Still - there's a new piece. I think I prefer it folded. For now it's called Say my name! Say my name!

Materials: wool and cotton, doll's wig
Dimensions: stretched out to its full length 27 cm x 75 cm


PS. Had good news this morning. The exhibition at PSL in Leeds was reviewed in Aesthetica Magazine and my work especially highlighted.

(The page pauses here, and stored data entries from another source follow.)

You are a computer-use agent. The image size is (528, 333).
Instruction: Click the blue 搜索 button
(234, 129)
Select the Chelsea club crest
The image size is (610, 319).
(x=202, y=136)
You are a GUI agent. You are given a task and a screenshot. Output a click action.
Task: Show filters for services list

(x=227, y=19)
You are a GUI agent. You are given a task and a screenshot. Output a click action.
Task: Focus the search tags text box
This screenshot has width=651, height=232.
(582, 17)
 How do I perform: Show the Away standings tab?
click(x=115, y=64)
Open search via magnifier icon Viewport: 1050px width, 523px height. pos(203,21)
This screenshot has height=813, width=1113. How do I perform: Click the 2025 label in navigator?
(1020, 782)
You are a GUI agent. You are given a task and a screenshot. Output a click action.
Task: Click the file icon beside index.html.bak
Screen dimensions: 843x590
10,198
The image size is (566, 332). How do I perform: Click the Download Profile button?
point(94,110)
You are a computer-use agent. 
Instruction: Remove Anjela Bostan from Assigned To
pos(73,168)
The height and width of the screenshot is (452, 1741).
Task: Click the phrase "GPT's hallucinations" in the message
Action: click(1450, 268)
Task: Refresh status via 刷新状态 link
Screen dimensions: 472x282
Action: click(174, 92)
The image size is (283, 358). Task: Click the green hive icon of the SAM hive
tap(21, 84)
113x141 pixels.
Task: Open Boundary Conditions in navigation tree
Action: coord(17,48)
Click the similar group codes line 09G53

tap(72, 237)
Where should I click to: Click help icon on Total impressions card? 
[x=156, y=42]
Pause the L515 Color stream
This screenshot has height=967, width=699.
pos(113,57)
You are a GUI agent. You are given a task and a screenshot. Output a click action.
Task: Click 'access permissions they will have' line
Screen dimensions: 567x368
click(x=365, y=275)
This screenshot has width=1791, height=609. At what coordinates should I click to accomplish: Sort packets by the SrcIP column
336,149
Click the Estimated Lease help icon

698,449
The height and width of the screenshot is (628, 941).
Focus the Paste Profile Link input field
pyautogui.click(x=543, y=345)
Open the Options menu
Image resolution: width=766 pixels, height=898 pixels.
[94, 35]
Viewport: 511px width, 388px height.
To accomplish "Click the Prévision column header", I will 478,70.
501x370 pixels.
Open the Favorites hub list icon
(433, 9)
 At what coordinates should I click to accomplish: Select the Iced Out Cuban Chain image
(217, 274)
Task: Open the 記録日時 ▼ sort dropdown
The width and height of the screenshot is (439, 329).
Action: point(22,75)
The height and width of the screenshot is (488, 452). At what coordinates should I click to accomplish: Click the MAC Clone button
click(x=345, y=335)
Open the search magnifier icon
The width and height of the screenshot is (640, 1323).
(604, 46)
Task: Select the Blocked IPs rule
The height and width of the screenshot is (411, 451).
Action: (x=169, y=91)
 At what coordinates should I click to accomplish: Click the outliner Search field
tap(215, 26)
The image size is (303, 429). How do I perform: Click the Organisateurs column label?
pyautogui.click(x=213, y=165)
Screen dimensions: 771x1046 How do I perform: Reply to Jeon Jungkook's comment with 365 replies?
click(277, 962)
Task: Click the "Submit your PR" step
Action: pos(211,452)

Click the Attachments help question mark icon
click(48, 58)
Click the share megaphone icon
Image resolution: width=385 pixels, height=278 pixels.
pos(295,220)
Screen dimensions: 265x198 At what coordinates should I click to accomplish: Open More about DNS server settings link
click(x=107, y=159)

Thursday, 22 September 2011

Wish I was there, I think.


Tonight is the opening of KAUNAS TEXTILE BIENNIAL '11 in Lithuania. My work is travelling further afield and my longing to be out there with it getting ever stronger. I asked for my Changelings to be presented laid out on a surface and am keen to know how it was done. Andrea Milde, one of the exhibitors, promised to take a few snaps for me, can't wait to see them, but am also apprehensive. My diminutive Changelings will have quite a task of standing up (while lying down, we share that!) for themselves, and for this artist. It is such a big event, with a European Textile Network-conference, themed exhibitions, performances, presentations, showcasing artists from all over the world, many of whom are in the middle of a successful career. Oh, I want to see it all. But how do I fit in there? Just think: Yinka Shonibare is one of the UK-artists invited for a different part of the exhibition. I feel like a tiny, if aged fledling, cheeping panic-stricken on the edge of a nest. Will my wings work? Part of me is so proud to have my work selected, but another part, rather more noisy just now, can't quite believe it and is waiting for notification that a mistake was made. Even writing this feels presumptuous. Looks like I need to grow to keep up with my art.
If all goes well (knock on wood!) my pieces will hold their own in the exhibition titled REWIND PERSONAL STORY, which explores narrative art, set beside a piece of writing by each artist. My story has my memory of my cousin Edith/Edith's shoes as its starting point; if you'd like to know where it leads me click on my name under the above link.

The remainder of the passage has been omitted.